Rewrite every one of the entries below with "screenshot" replaced by "screen capture" wherever it occurs, keeping everything else unchanged and leaving out the pictures.
-- START --
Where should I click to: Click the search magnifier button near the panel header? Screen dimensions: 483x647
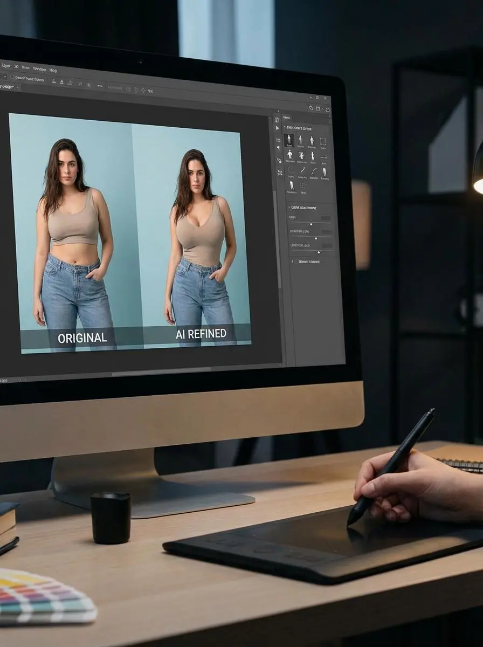(x=311, y=108)
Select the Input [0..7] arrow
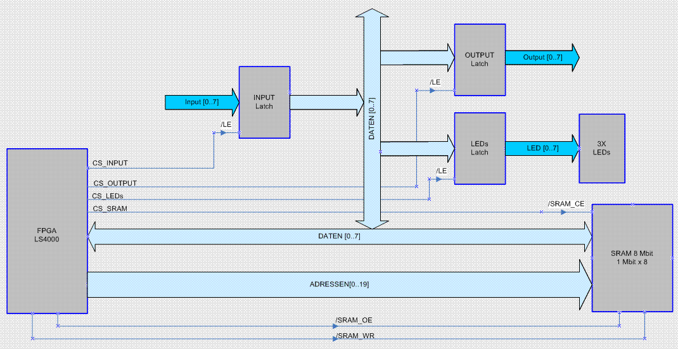 click(202, 103)
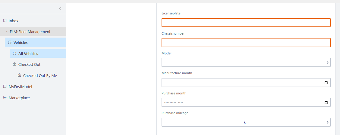Open the Manufacture month calendar picker
Screen dimensions: 340x135
point(326,83)
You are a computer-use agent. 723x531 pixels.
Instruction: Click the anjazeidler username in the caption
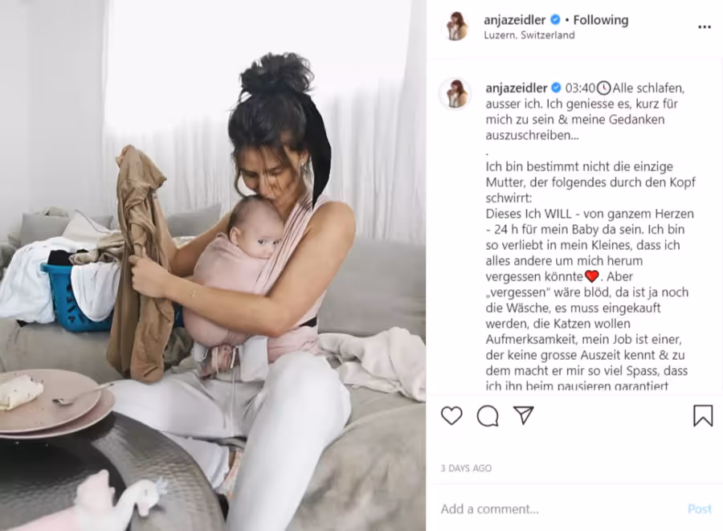coord(517,88)
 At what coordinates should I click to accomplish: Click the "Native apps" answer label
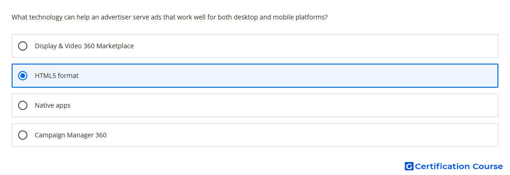coord(53,105)
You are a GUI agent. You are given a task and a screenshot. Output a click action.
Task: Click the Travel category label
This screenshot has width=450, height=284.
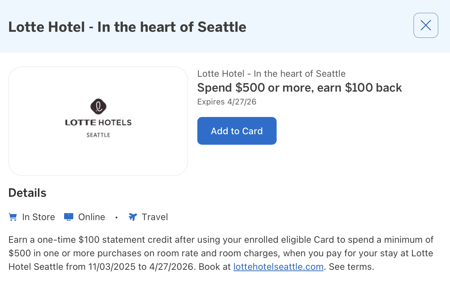[155, 217]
-- END --
→ Exercise response:
Where should I click to: Click the search magnifier button near the panel header? Screen dimensions: 483x647
(x=311, y=108)
Select the Input [0..7] arrow
 click(202, 103)
Open the Manufacture month calendar picker
Screen dimensions: 340x135
point(326,83)
You are a computer-use agent. 723x531 pixels.
Instruction: Click the anjazeidler username in the caption
coord(517,88)
 At what coordinates should I click to accomplish: Click the "Native apps" answer label
coord(53,105)
You are a GUI agent. You are given a task and a screen capture. Output a click action.
Task: Click the Travel category label
This screen capture has width=450, height=284.
[155, 217]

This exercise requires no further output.